The managing editor of a private newspaper in Cameroon has been held in police custody since Thursday, accused of insulting President Paul Biya, the New York-based Committee to Protect Journalists (CPJ) has reported quoting local journalists and news reports.
Managing Editor Jean-Bosco Talla of the weekly Germinal was picked up by police in the capital, Yaoundé, on Thursday and taken to the State Secretariat for Defence, headquarters of the military police, for questioning over a front-page item, according to the same sources.
The item was an excerpt from a 2001 book published in Yaoundé by Daniel Ebalé Angounou, a former government informant, alleging that late President Ahmadou Ahidjo’s handover of power to Biya in 1982 was linked to sexual relations between the two. The item was part of a series of special reports on the 20th anniversary of Ahidjo’s death in exile, which was widely covered by the local press.
Defence lawyer Jean-Marie Ngoua told CPJ that Talla could be formally charged under Cameroon’s criminal libel statutes this week.
“Jean-Bosco Talla should not be imprisoned for quoting a book,” said CPJ Deputy Director Robert Mahoney. “We urge authorities in Cameroon to abandon the practice of using criminal insult laws to send journalists to prison.”
“I just published passages from a book,” Tall told Reporters sans Frontières (RSF). “I don’t see what crime I committed and I am therefore not worried. “We once again remind the Cameroonian authorities that there are never grounds for arresting a journalist in a defamation case.”

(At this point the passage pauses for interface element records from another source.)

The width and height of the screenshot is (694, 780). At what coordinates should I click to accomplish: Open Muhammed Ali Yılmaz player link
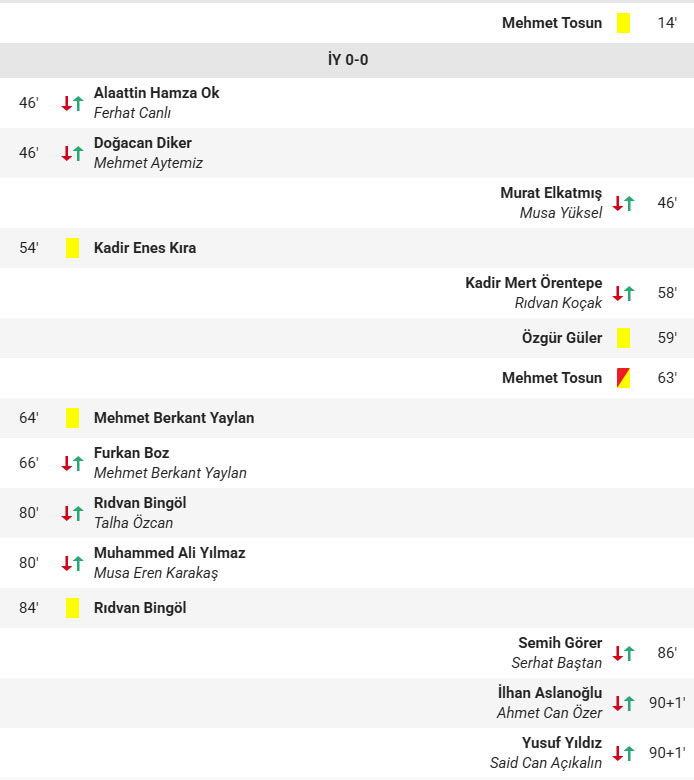pos(169,553)
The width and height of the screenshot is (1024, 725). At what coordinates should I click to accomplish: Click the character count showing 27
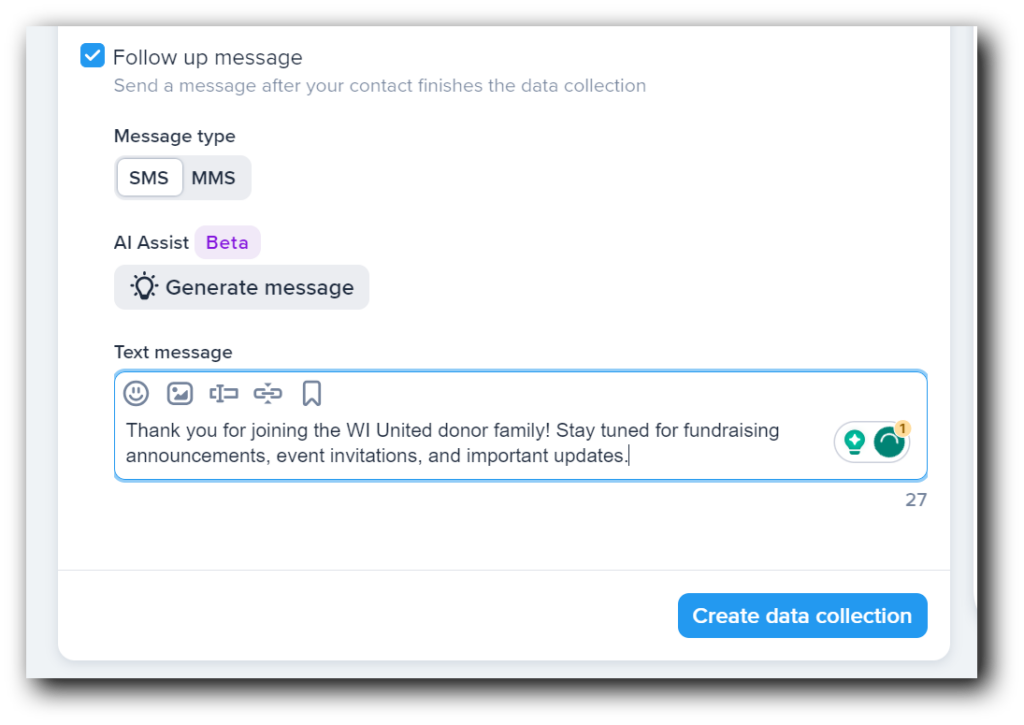(915, 499)
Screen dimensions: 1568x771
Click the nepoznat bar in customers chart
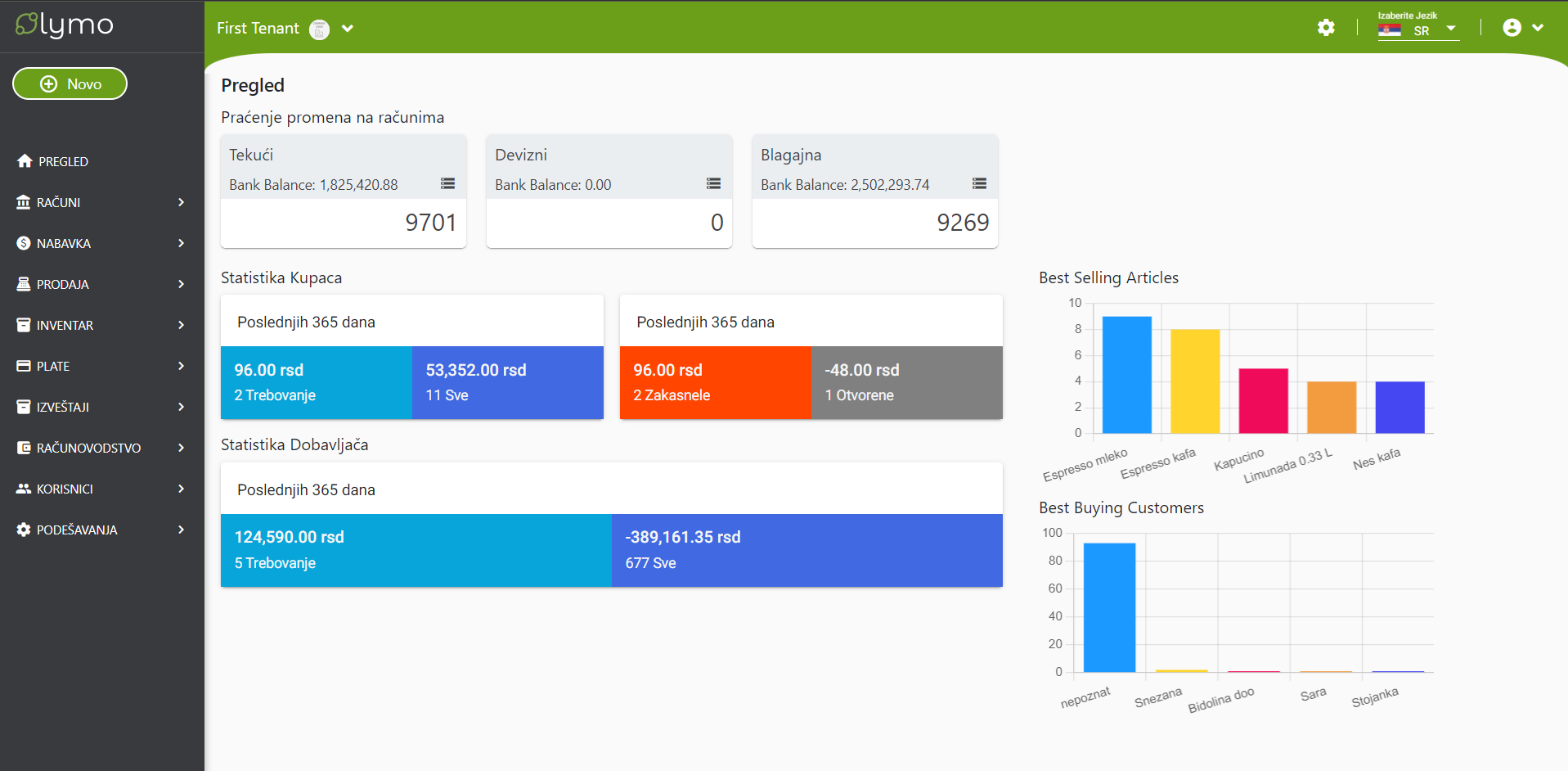[x=1109, y=607]
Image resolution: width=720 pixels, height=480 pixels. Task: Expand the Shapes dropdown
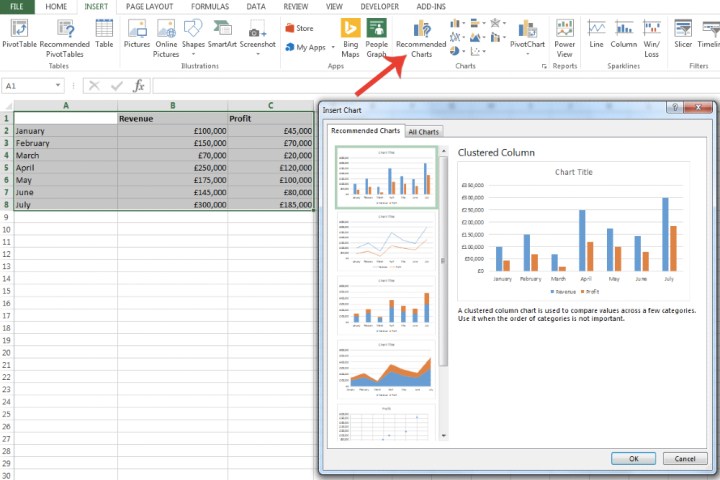click(193, 53)
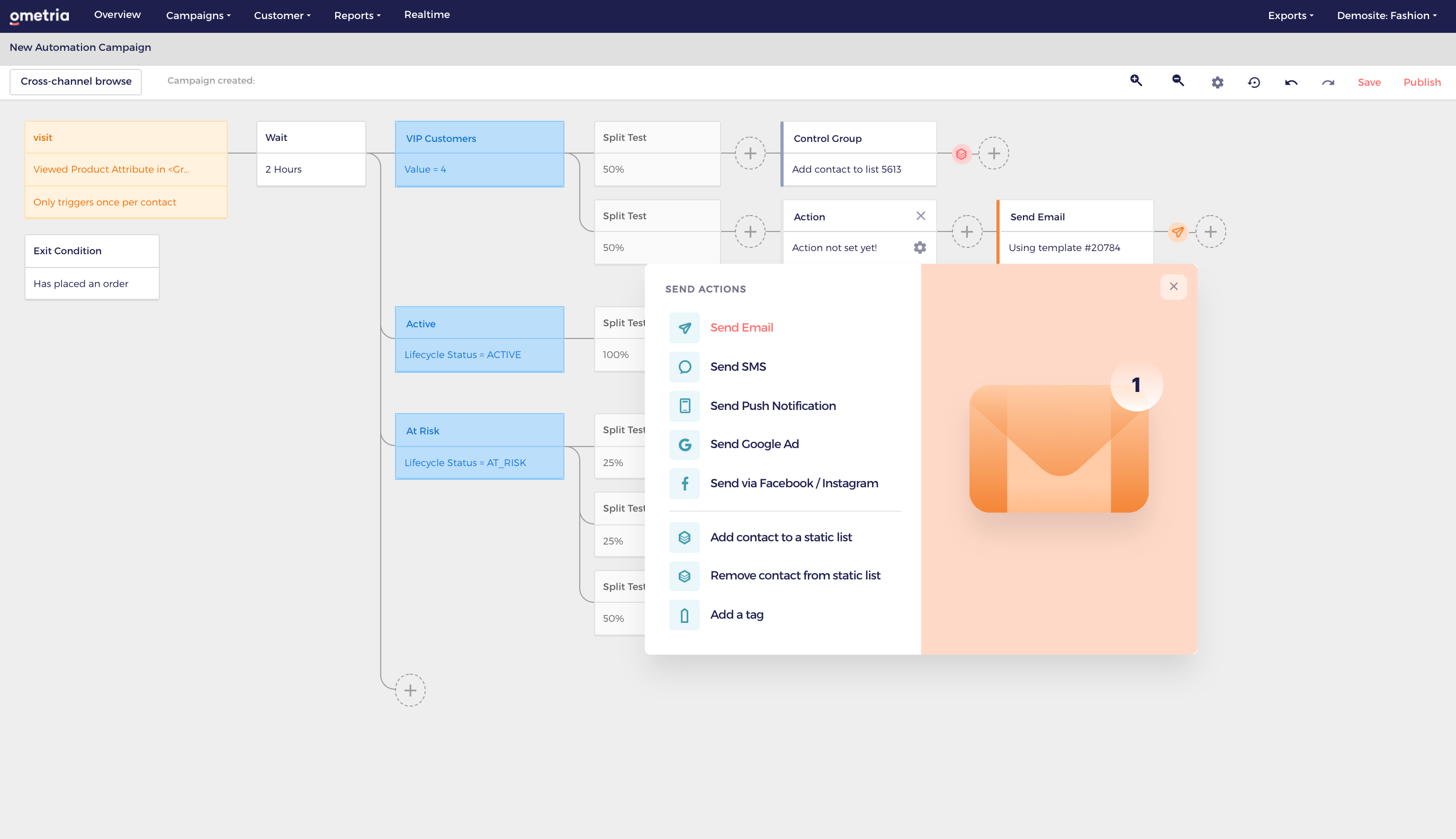Open campaign settings gear in toolbar
This screenshot has height=839, width=1456.
(x=1217, y=83)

Germinal editor-in-chief Duke Atangana Etotogo told CPJ that police lured Talla with a phone call from a purported source who wanted to meet him. Talla, who has faced arrest and threats over his investigations into the private wealth of Biya and other dignitaries, is the second journalist now in custody for his work in Cameroon, according to CPJ research. The other is Lewis Medjo of the defunct tabloid La Détente Libre.